Im sure over the years my children (ranging from 4 to 16) have had gifts they do not really like but never would they behave like that, or have even ever said anything.

Next year i would be giving a selection box and maybe a gift voucher if i was feeling generous

marble11 · 28/12/2021 18:52

@Beautiful3

My children are fussy too. Before Christmas I showed them their presents, they loved most of them. I returned the ones they didn't like (saved me money!). When they opened them Christmas day, they were happy, nothing needs swapping/returning. Perhaps you could show her next time before wrapping up.
That just spoils the whole idea of a surprise gift and Christmas. It isn't fussy it's spoilt.
Beautiful3 · 31/12/2021 10:22

@marble11 I used to buy surprises. They'd say thank you, and never play/touch those presents again. It was a waste of money. Mine are now old enough to know that father Christmas isn't real. If they want to request certain trainers/books/beauty/make up products then why not?! They get far less presents from me, as their products are expensive. I want them to love their gifts and use them. I'm happy to still report that they're still reading their books, using their bath products and sleeping on their squish mallows! I'm the same too, I'd rather not have a surprise gift, that I don't want to eat/use/wear. We don't have to buy/recieve surprises which end up being donated to charity shops, we can actually ask people what they'd like! It's not being spoilt, it's being clever.
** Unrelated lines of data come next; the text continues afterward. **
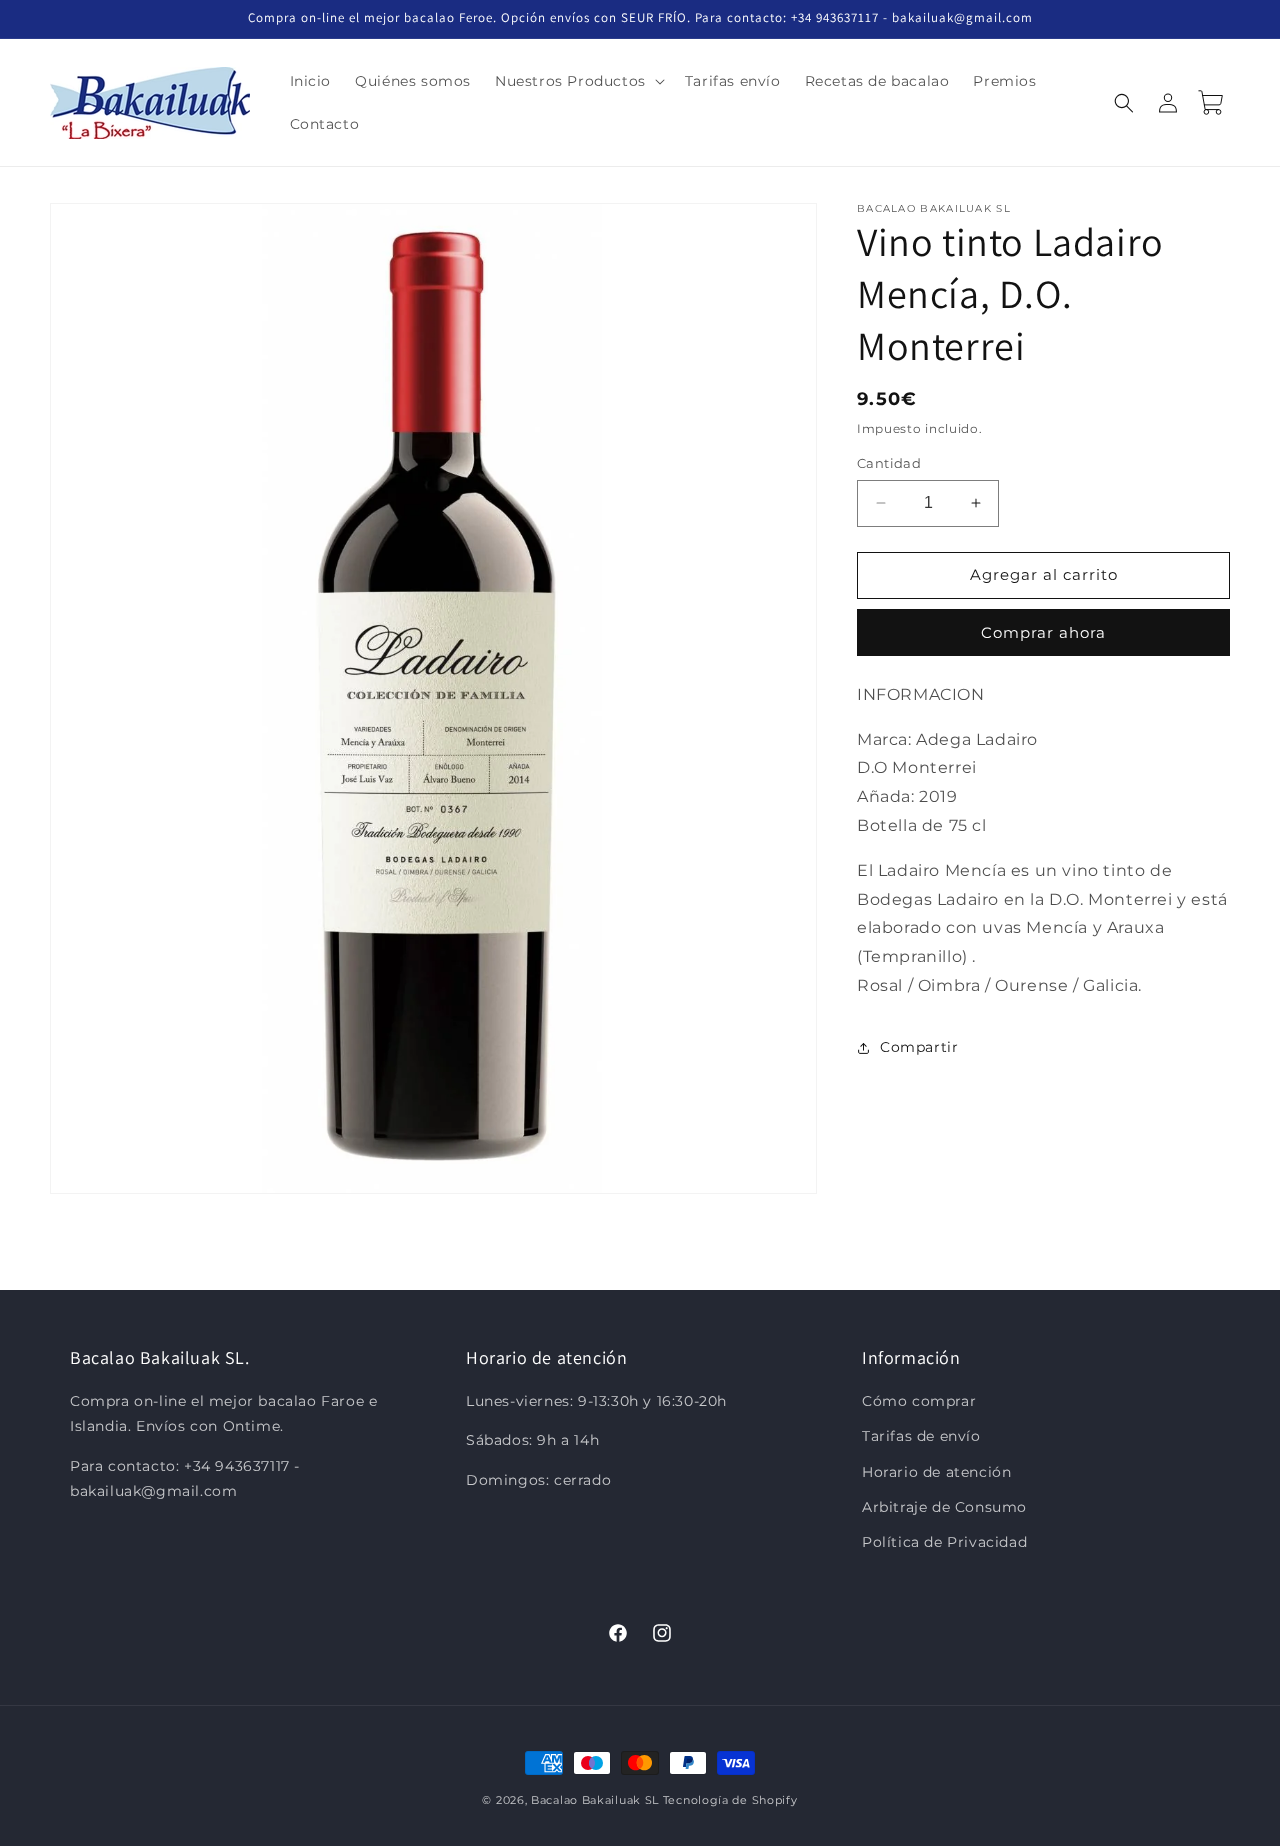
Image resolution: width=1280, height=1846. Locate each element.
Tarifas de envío (921, 1437)
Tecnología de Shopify (730, 1800)
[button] (578, 81)
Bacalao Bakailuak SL (595, 1800)
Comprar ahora (1043, 632)
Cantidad (889, 463)
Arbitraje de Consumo (944, 1507)
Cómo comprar (919, 1402)
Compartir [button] (919, 1047)
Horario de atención (936, 1472)
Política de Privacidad (944, 1542)
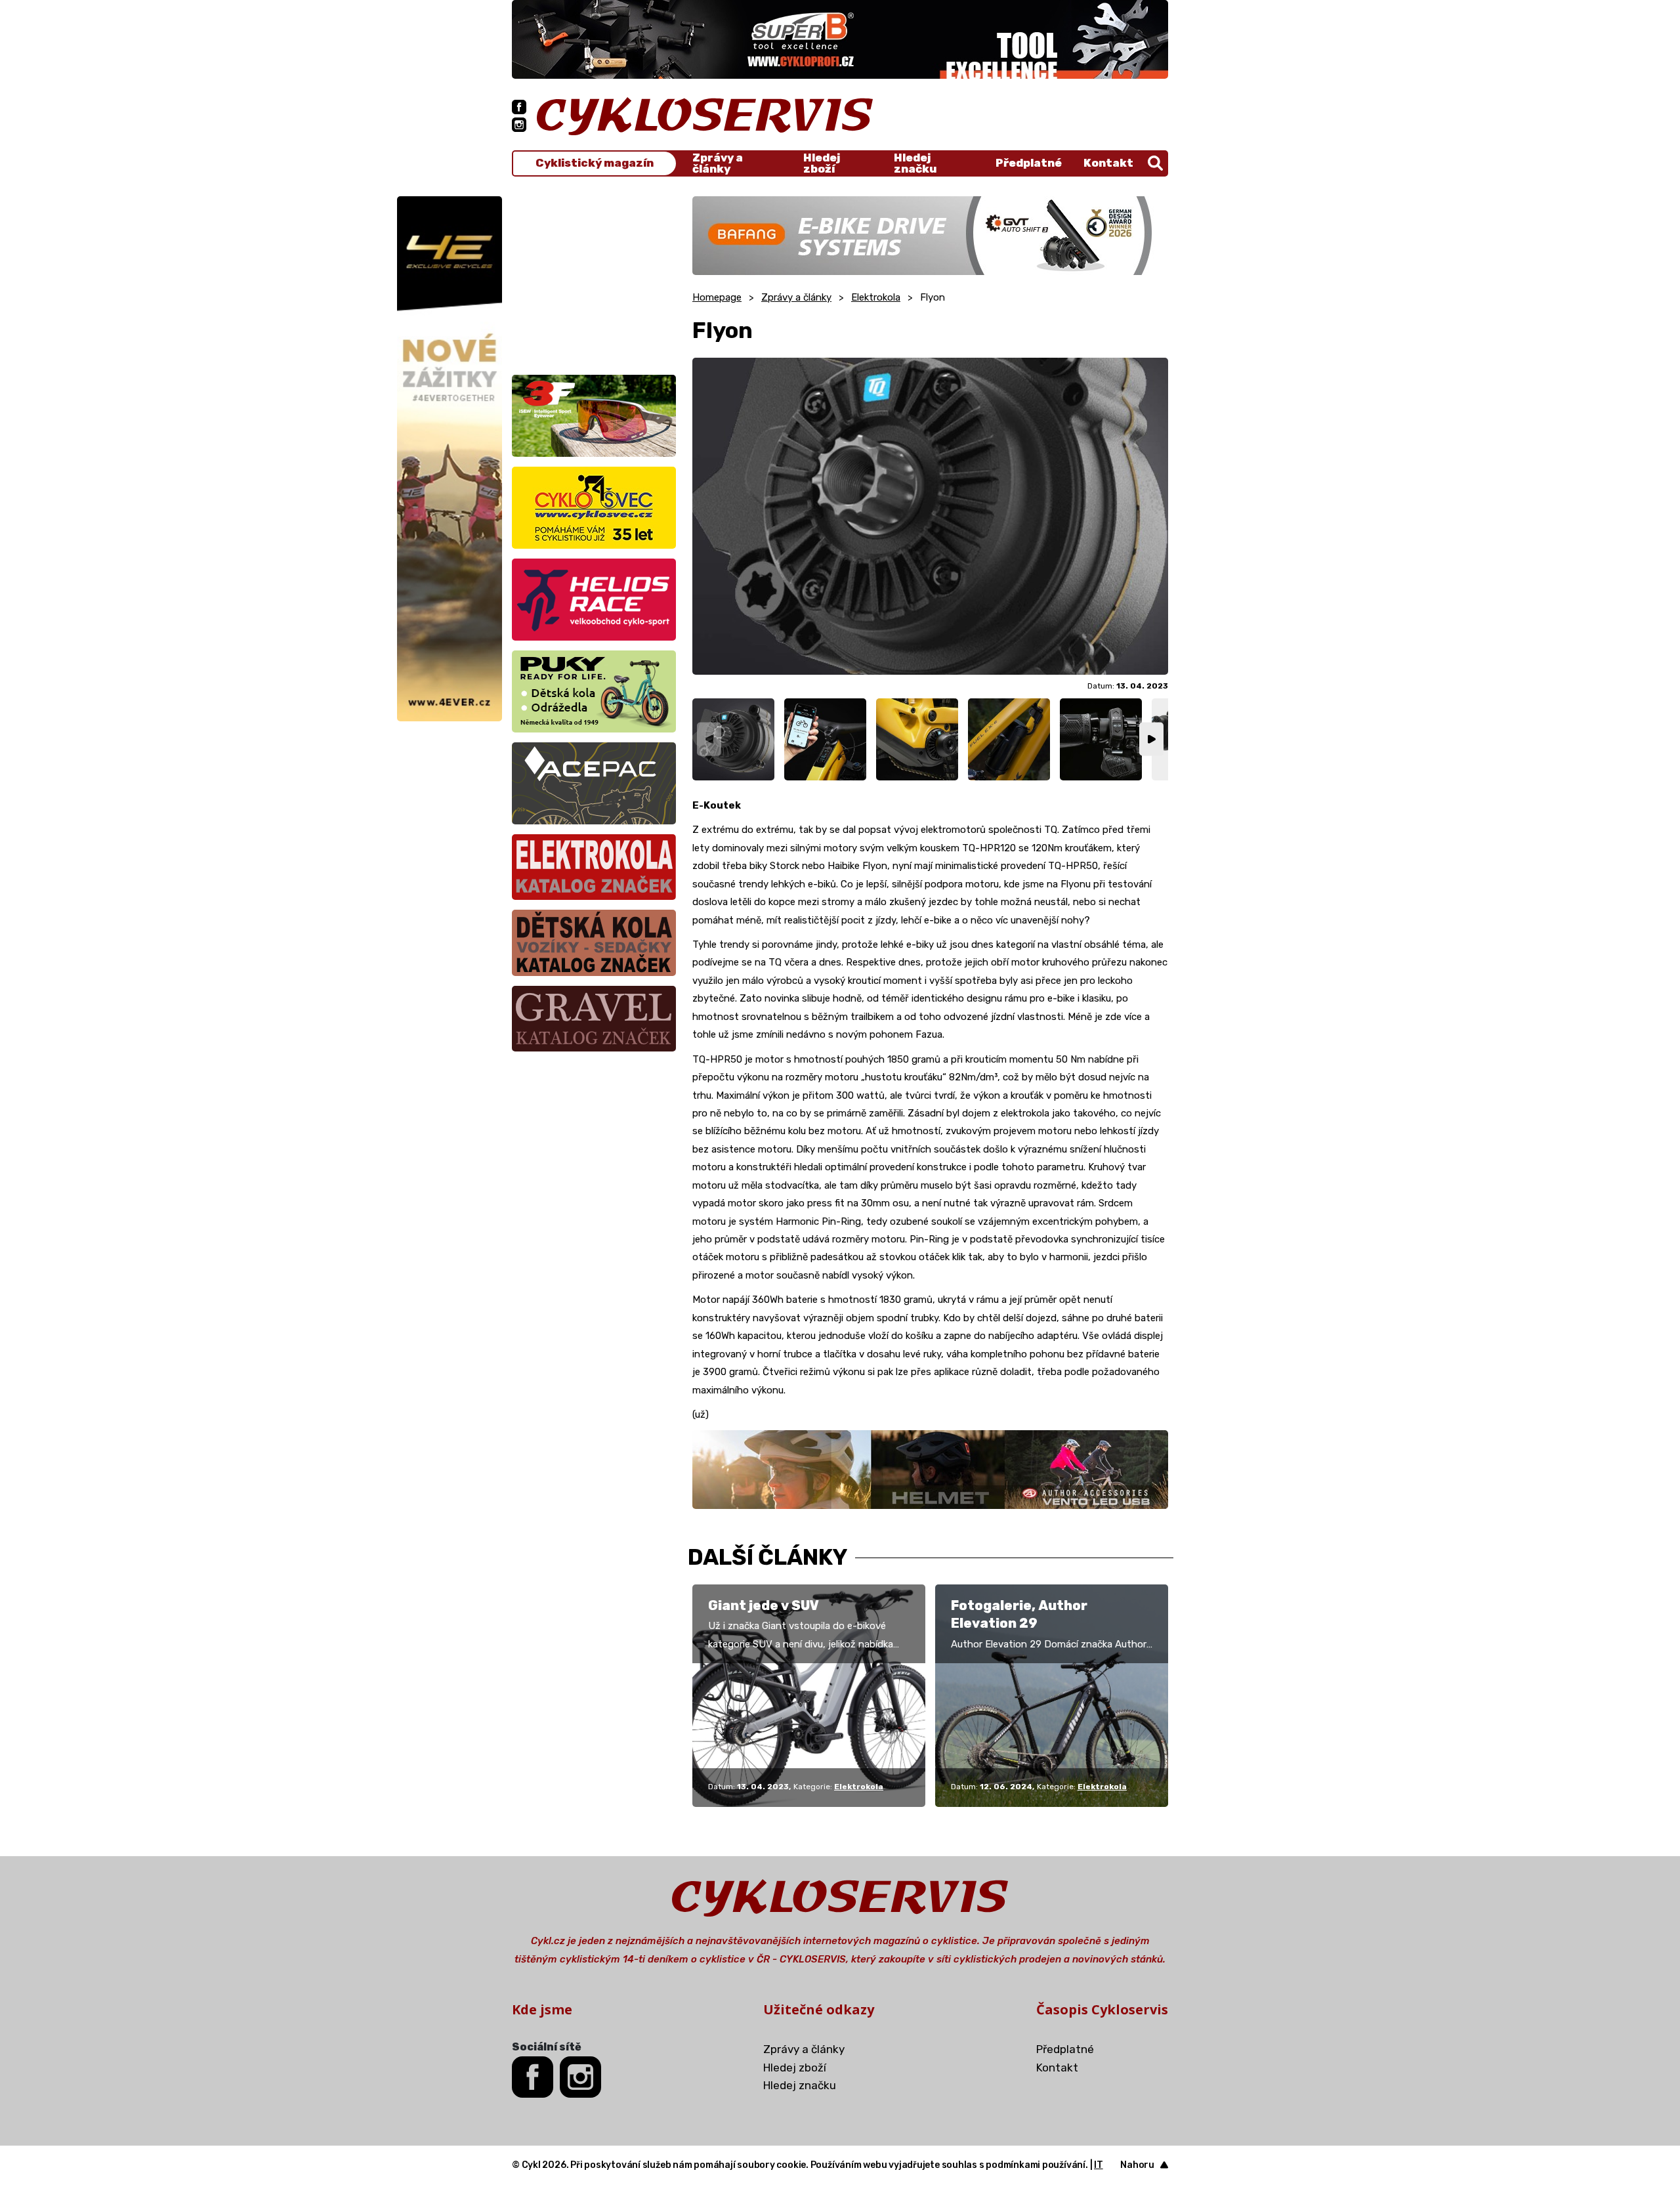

CactusLemonSpice · 31/12/2021 18:05

@honeyandbutterontoast

Birthday isn’t so bad although still can have issues.

Christmas it’s the fact everyone else has gifts, so she has panicked about not getting the right gifts for others, plus everyone is expected to be happy and there’s the whole build up etc. She wants to be a little kid in a “proper” family again (which can’t happen!) and it all blends to make such stress. Yet she still wants gifts, decorations, traditions. Total contradiction but that’s what it’s like.

Just because someone is unwell doesn't mean they get everything that they want.

You need to separate your feelings about her mental health from the way you organise Christmas and birthdays.

Just because she has a mental illness that does not entitle her to run the day, or ruin it. She is an adult and is responsible for her own behaviour. Pandering to her and enabling her will not help.